Task statement:
Can you write out the part of the listing that opens with the line containing "Task: Open the" and closes with the line containing "Click the Order", with nothing else, requests included, shifting every coordinate in the answers up by 110? Leave the pictures out of your answer.

BEGIN Listing

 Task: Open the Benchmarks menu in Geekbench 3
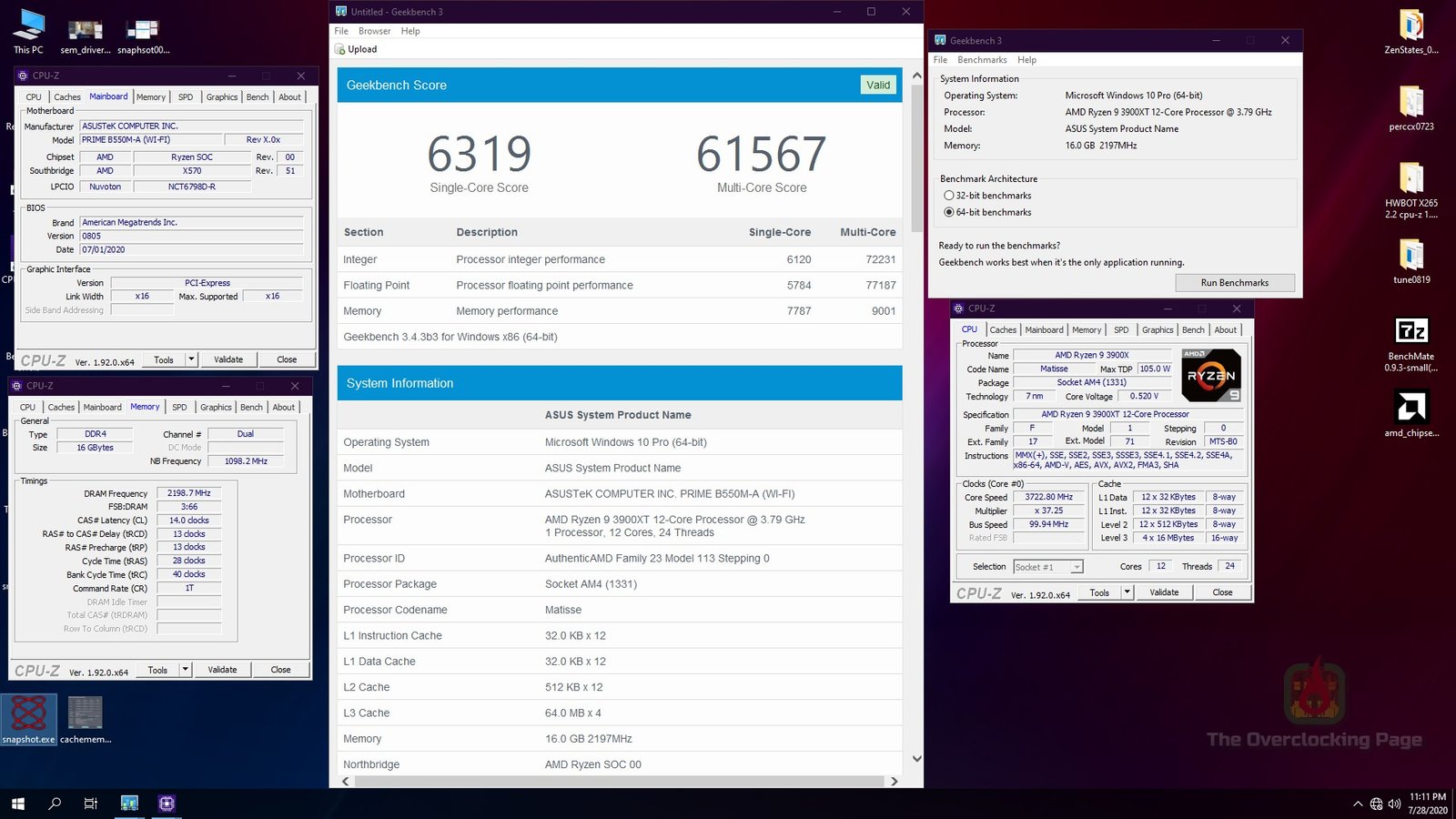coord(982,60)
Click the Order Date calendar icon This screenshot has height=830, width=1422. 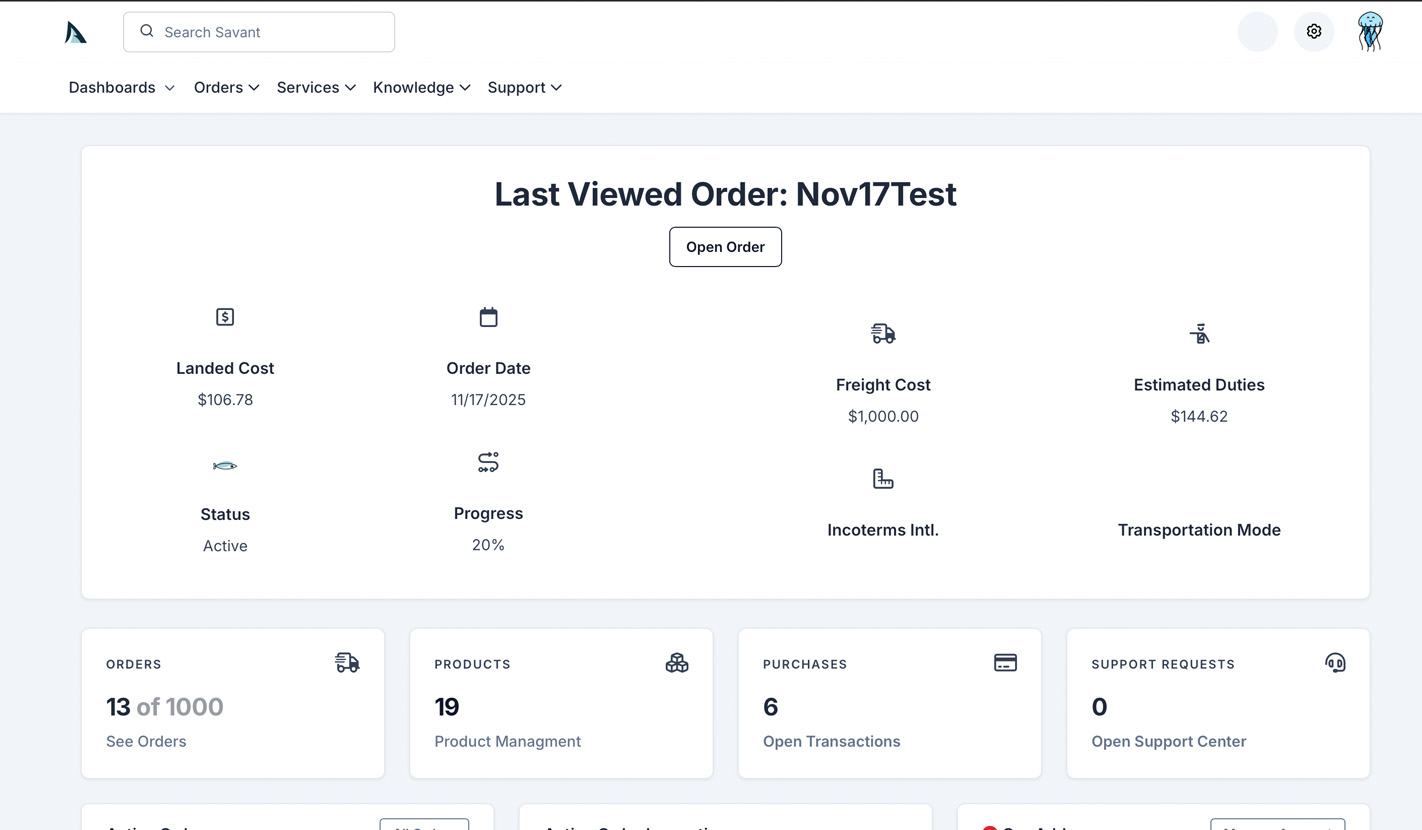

END Listing
BEGIN Listing

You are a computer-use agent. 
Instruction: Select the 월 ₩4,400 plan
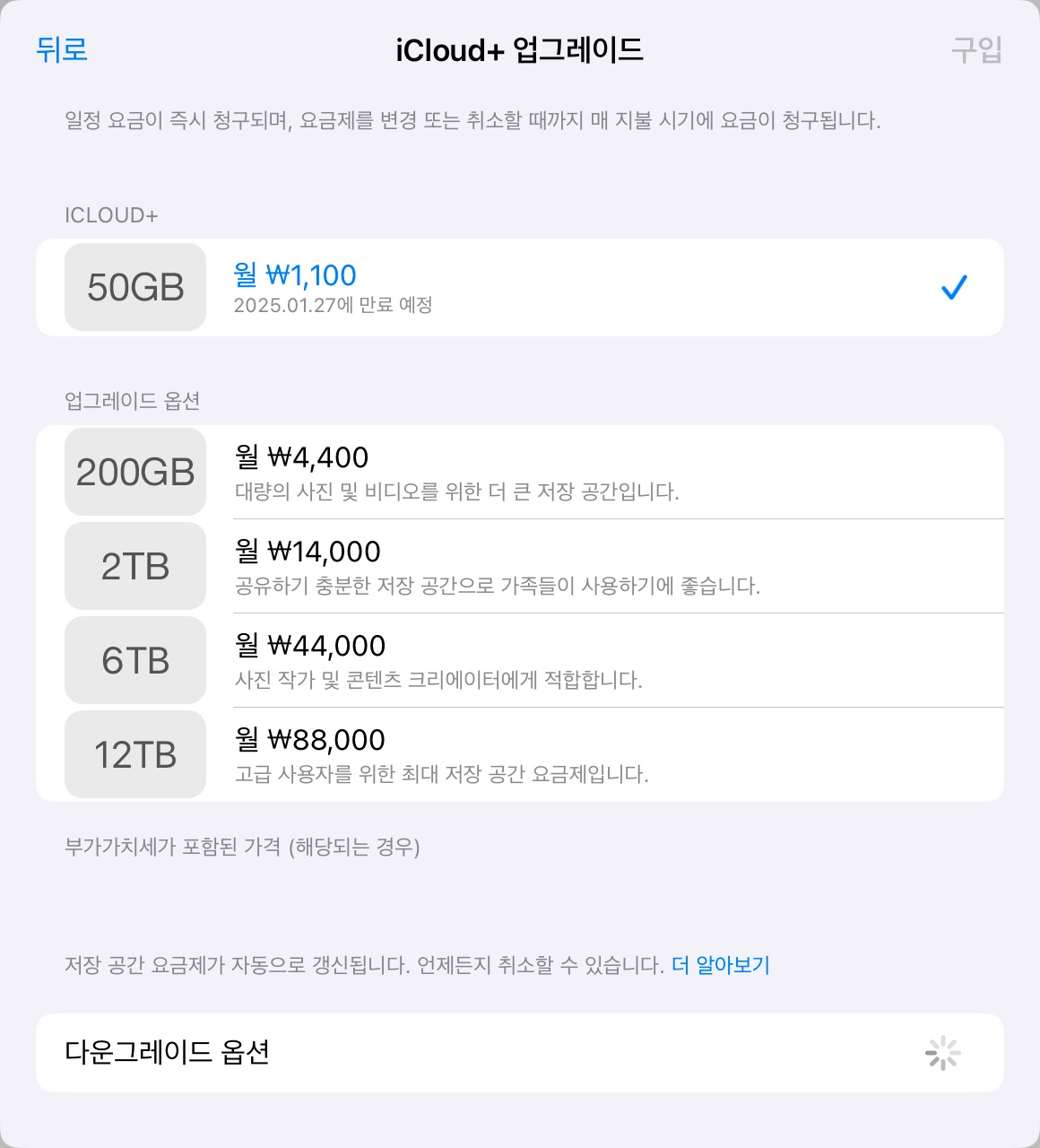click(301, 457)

END Listing
BEGIN Listing

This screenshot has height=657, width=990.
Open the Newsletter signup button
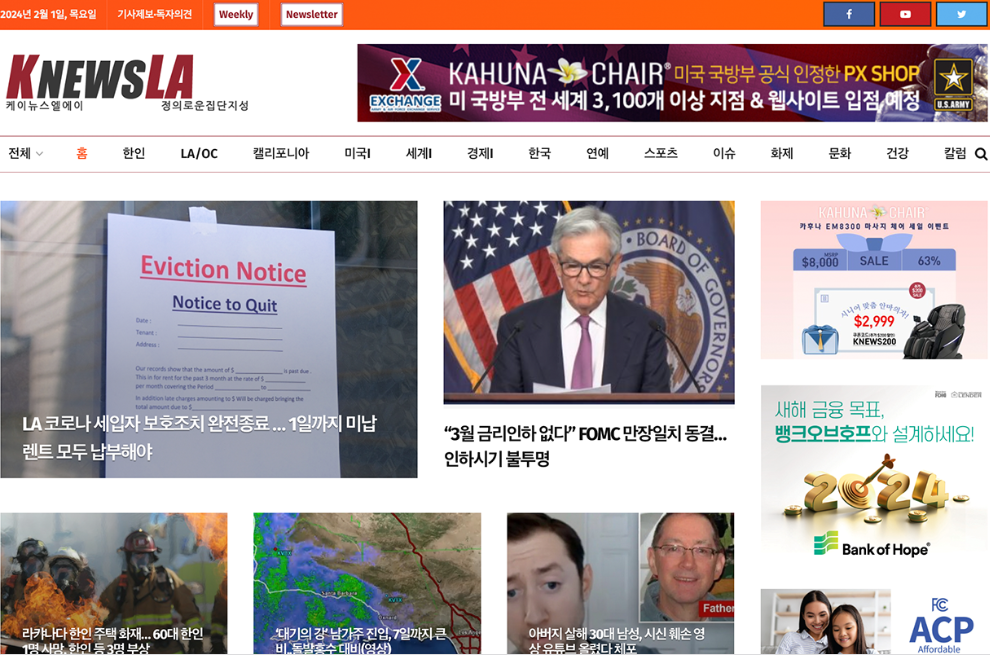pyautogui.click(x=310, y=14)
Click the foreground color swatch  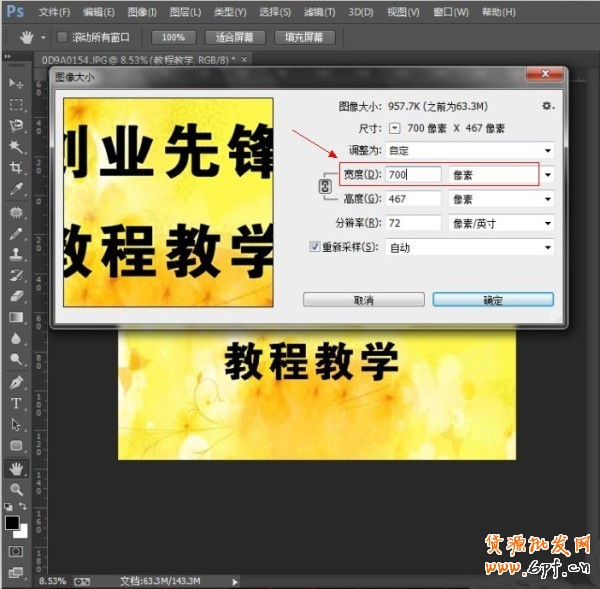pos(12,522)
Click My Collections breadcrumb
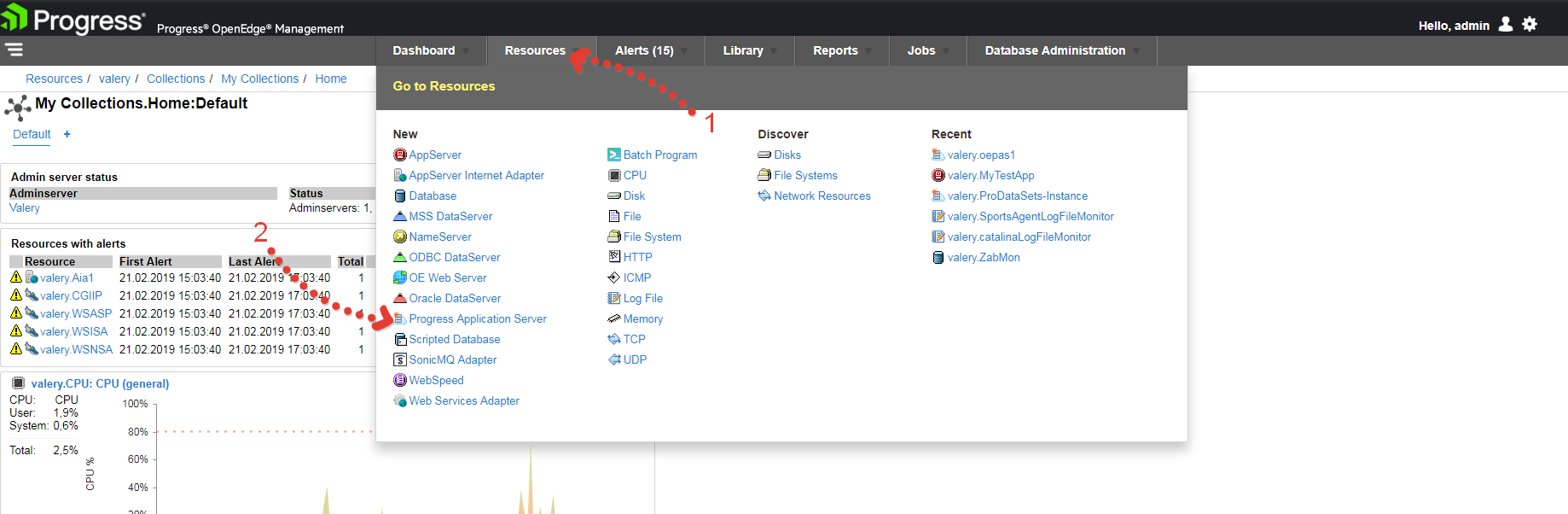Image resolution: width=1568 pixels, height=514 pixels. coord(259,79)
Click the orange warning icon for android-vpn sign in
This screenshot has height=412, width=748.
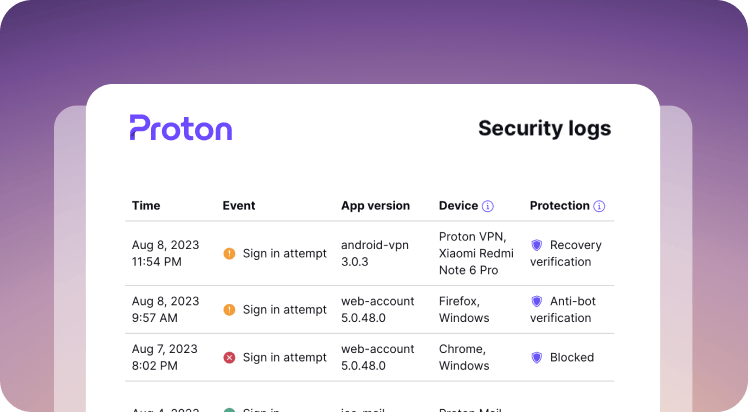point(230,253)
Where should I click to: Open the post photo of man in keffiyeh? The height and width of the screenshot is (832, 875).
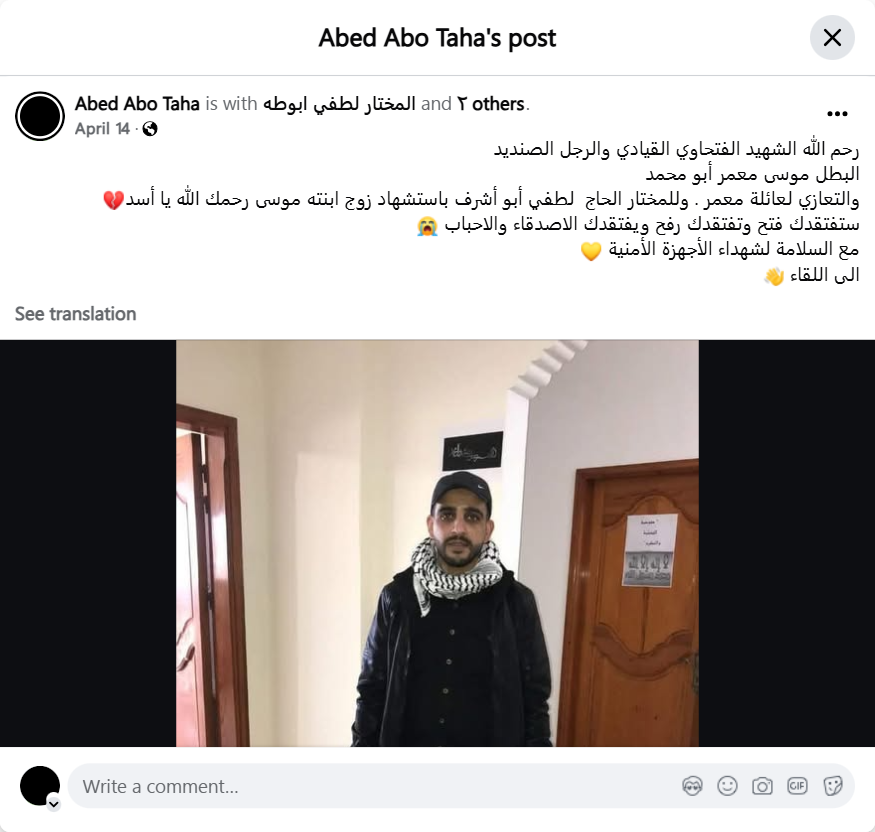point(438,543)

END Listing

Result below:
 Task: Open the Benchmarks menu in Geekbench 3
coord(1092,170)
Click the Order Date calendar icon This screenshot has height=830, width=1422. 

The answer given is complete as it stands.